> [WORK ITEM] Output the listing below verbatim, without images.

> [EXERCISE MATERIAL]

******

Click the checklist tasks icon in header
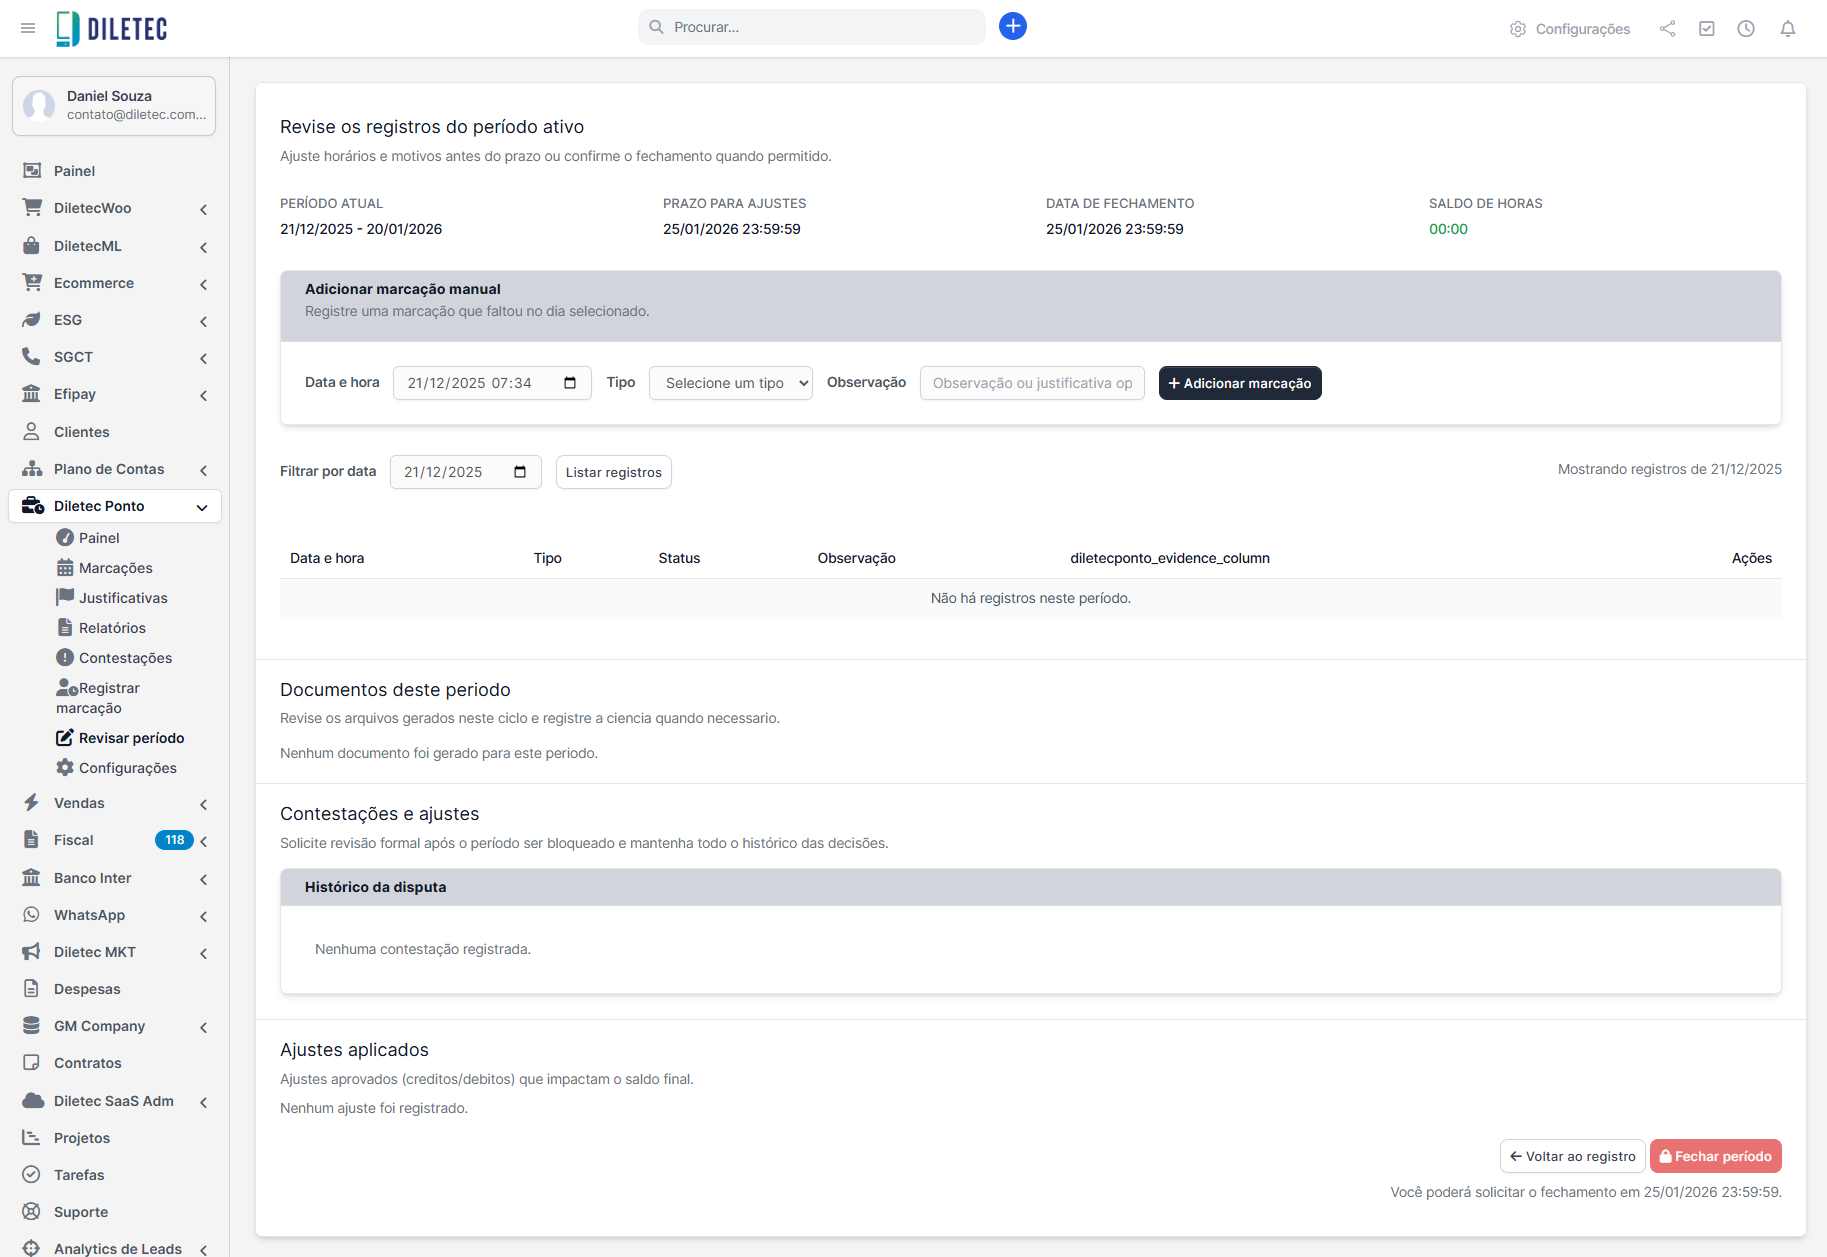The image size is (1827, 1257). tap(1706, 29)
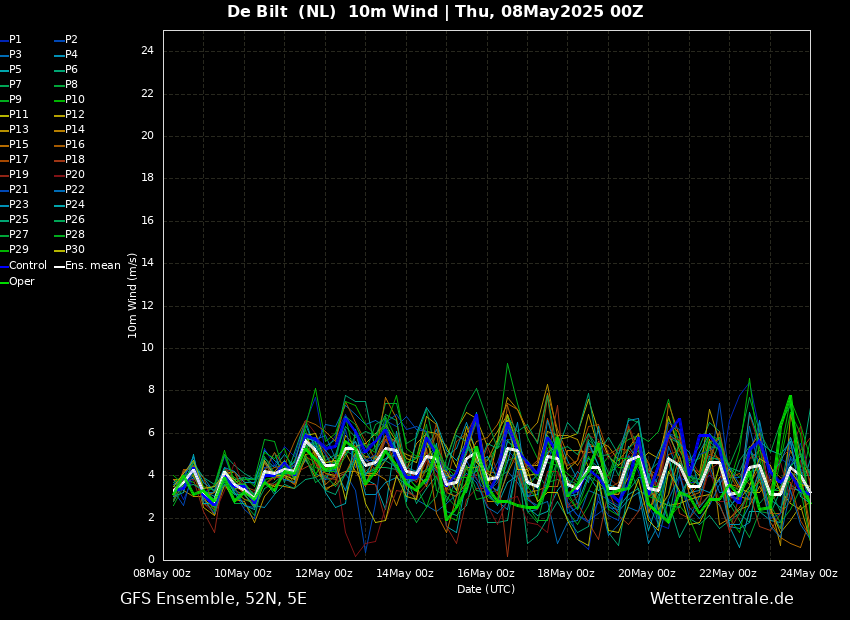Click the 24 value on y-axis
Image resolution: width=850 pixels, height=620 pixels.
(x=147, y=51)
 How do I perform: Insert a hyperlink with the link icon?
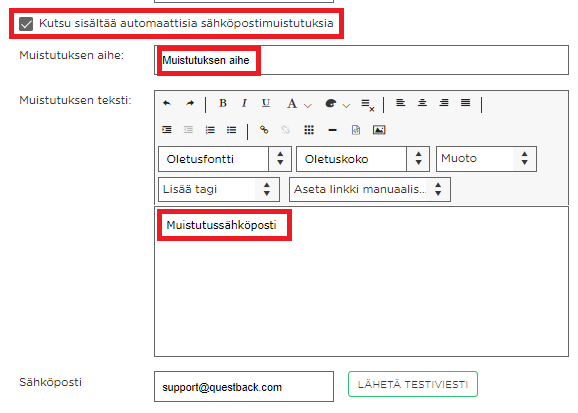coord(264,130)
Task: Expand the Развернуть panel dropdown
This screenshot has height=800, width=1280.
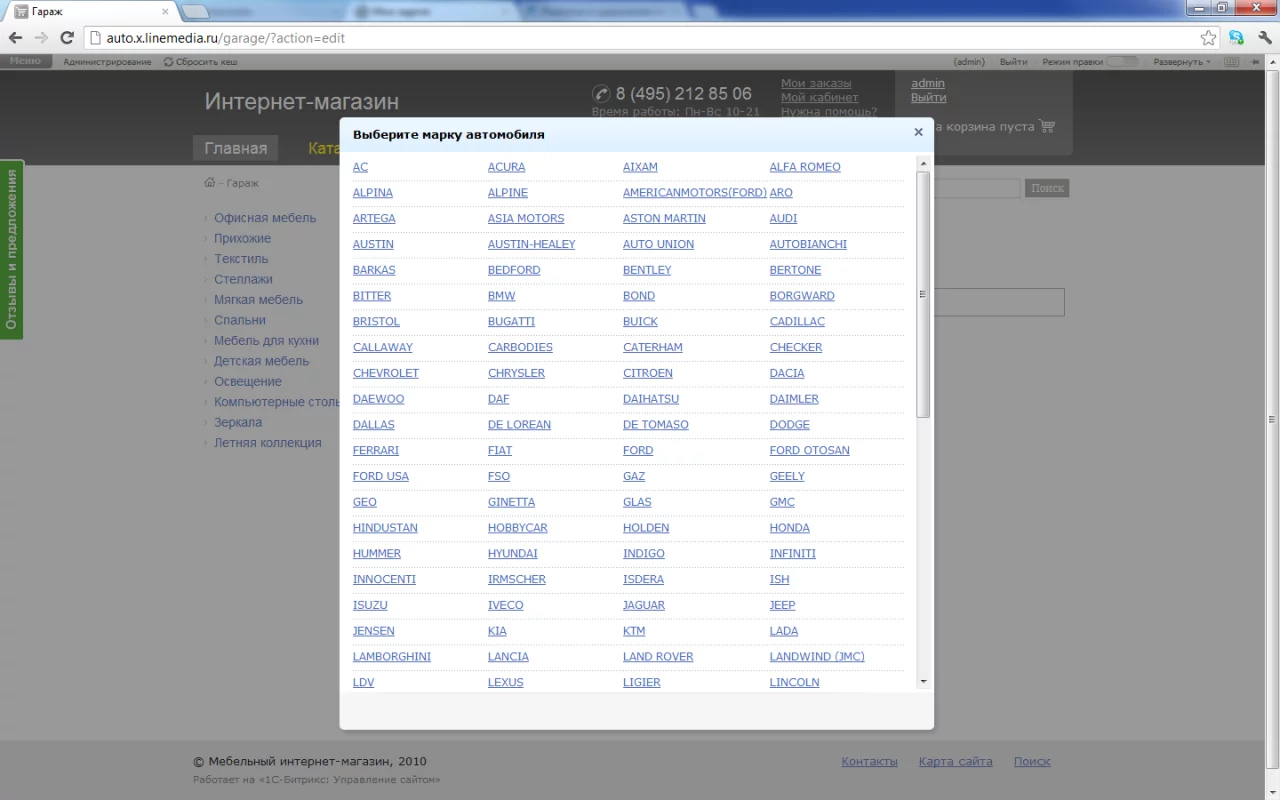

******

> [EXPECTED ANSWER]
Click the checklist tasks icon in header
The image size is (1827, 1257). tap(1706, 29)
Click the 24 value on y-axis
Image resolution: width=850 pixels, height=620 pixels.
(x=147, y=51)
 How do I perform: Insert a hyperlink with the link icon?
coord(264,130)
Task: Expand the Развернуть panel dropdown
This screenshot has height=800, width=1280.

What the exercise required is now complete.